GUTEN MORGEN, BÜRGER! Schart euch in den Wohnblocks und an den Fließbändern um die Lautsprecher und lauscht unseren Nachrichten: Die nordkoreanische Tischtennismannschaft hat ihre Gegner aus Somalia in zwei Sätzen glatt besiegt! Präsident Mugabe übersendet seine Glückwünsche zum heutigen Jahrestag der Gründung der Partei der Arbeit Koreas. Vergesst nicht, dass es unziemlich ist, sich auf die Rolltreppen zur U-Bahn zu setzen. Das Verteidigungsministerium möchte uns erneut daran erinnern, dass unsere U-Bahn-Tunnel, die am tiefsten gelegenen der Welt, der zivilen Verteidigung dienen, sollten die Amerikaner wieder überraschend angreifen. Hinsetzen verboten! Schon bald beginnt die Meeresalgenernte; da wird es Zeit, dass ihr eure Gläser und Krüge auskocht. Und schließlich haben wir wieder die große Freude, die beste nordkoreanische Kurzgeschichte des Jahres zu küren. Die Geschichte aus dem letzten Jahr, vom Leid, das uns von südkoreanischen Missionaren zugefügt wurde, war ein hundertprozentiger Erfolg. Die neue Geschichte verspricht noch großartiger zu werden – es ist eine wahre Geschichte von Liebe und Leid, von Treue und Tapferkeit, von der nie enden wollenden Hingabe des Geliebten Führers sogar an die niedrigsten Bürger unseres großen Landes. Leider ist es auch eine Geschichte voller Tragik. Doch es winkt Erlösung! Und Taekwondo! Bleibt in der Nähe eurer Lautsprecher, Bürger, damit ihr keine der täglichen Folgen verpasst.

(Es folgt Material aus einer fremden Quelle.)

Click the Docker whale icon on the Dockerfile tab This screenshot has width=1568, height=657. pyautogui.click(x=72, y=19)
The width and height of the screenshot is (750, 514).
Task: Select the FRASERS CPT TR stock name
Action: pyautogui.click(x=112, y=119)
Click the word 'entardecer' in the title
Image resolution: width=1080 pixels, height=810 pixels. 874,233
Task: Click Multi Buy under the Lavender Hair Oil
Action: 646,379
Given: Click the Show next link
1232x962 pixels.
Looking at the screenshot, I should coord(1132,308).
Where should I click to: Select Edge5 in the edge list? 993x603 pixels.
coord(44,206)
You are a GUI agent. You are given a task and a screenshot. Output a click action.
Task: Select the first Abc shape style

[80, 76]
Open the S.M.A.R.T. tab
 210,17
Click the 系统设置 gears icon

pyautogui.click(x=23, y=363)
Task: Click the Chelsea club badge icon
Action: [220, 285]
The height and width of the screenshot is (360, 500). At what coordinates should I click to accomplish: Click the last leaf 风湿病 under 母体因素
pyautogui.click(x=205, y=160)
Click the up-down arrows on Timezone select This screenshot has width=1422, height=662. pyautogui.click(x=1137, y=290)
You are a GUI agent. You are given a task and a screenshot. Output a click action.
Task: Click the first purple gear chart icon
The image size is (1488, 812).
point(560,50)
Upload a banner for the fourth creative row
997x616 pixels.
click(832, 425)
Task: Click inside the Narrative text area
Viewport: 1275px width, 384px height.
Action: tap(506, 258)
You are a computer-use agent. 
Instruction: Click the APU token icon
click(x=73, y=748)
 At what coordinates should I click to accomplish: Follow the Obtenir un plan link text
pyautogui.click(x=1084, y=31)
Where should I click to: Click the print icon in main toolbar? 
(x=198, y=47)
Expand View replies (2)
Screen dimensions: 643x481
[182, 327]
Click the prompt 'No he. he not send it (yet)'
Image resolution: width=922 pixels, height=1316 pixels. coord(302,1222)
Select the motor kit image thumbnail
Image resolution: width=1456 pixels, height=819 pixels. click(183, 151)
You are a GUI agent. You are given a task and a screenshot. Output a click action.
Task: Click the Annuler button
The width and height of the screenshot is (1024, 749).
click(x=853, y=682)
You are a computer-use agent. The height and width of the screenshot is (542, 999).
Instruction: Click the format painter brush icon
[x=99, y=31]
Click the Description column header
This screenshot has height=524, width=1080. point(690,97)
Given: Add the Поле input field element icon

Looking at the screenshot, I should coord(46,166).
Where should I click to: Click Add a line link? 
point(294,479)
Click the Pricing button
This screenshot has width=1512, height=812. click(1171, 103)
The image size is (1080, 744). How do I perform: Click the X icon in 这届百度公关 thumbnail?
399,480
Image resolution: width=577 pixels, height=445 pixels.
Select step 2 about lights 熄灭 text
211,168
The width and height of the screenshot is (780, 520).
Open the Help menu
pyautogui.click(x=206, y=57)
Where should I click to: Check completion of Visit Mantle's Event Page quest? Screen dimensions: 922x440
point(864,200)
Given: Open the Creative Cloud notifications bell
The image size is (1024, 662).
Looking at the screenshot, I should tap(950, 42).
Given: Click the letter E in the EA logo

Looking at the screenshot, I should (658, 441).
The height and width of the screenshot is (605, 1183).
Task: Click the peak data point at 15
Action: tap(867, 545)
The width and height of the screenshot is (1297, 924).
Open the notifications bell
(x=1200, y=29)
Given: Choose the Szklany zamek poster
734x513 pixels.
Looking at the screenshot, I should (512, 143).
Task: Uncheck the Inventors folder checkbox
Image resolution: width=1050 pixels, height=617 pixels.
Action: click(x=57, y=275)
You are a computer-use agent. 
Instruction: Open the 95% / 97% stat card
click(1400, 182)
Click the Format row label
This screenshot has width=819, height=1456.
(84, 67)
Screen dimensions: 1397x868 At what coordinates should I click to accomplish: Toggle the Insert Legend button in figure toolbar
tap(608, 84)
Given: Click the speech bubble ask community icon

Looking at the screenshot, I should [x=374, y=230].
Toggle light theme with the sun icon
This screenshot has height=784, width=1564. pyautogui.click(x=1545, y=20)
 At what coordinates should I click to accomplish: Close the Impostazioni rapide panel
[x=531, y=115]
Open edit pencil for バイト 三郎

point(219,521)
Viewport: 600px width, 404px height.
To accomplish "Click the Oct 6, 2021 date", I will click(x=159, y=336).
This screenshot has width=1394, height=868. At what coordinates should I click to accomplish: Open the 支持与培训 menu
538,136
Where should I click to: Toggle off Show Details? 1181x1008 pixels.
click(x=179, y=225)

AM NÄCHSTEN MORGEN schwamm mein Kopf von dem Beruhigungsmittel. Trotzdem eilte ich in die Abteilung 42, um nach Kommandant Ga zu sehen. Wie bei jeder gehörigen Tracht Prügel kam der wahre Schmerz am Tag danach. Verblüffenderweise hatte Ga die offene Fleischwunde über seinem Auge selbst zugenäht; wie er das ohne Nadel und Faden improvisiert hatte, war uns ein Rätsel. Wir mussten ihn nach seiner Methode fragen.
    Wir brachten Kommandant Ga in die Kantine, wo er sich vielleicht weniger bedroht fühlen würde. Die meisten Menschen gehen davon aus, dass ihnen an einem öffentlichen Ort nichts passieren kann. Die Praktikanten holten ihm Frühstück. Jujack machte ihm eine Schale Bibimbap zurecht, Q-Ki setzte Wasser für Cha auf. Keiner von uns hielt etwas von dem Namen »Q-Ki«. Er lief dem professionellen Anspruch zuwider, den wir in der Abteilung 42 zu vertreten suchten – etwas, was den Pubjok in ihren vierzig Jahre alten Anzügen aus Hamhŭng und den Krawatten mit Flecken vom Feuertopf peinlicherweise völlig abging. Doch seit die neue Operndiva ihre Initialen als Vornamen benutzte, machten ihr die ganzen jungen Frauen das nach. Pjöngjang kann in der Hinsicht schrecklich trendversessen sein. Q-Ki wehrte unsere Einwände damit ab, dass wir ja unsere Namen auch nicht nannten. Es beeindruckte sie gar nicht, als wir ihr erklärten, es handele sich um Vorschriften, die noch aus Kriegszeiten stammten. Damals wurden Häftlinge noch als mögliche Spione angesehen und nicht als Bürger, die ihren revolutionären Eifer eingebüßt hatten und in die Irre geraten waren. Sie glaubte dasnicht; wir allerdings auch nicht. Wie soll man sich in einem Umfeld einen Ruf aufbauen, wo keiner einen Namen hat außer den Praktikanten und den bemitleidenswerten alten Pensionären, die die gute alte Zeit wiederaufleben lassen wollen?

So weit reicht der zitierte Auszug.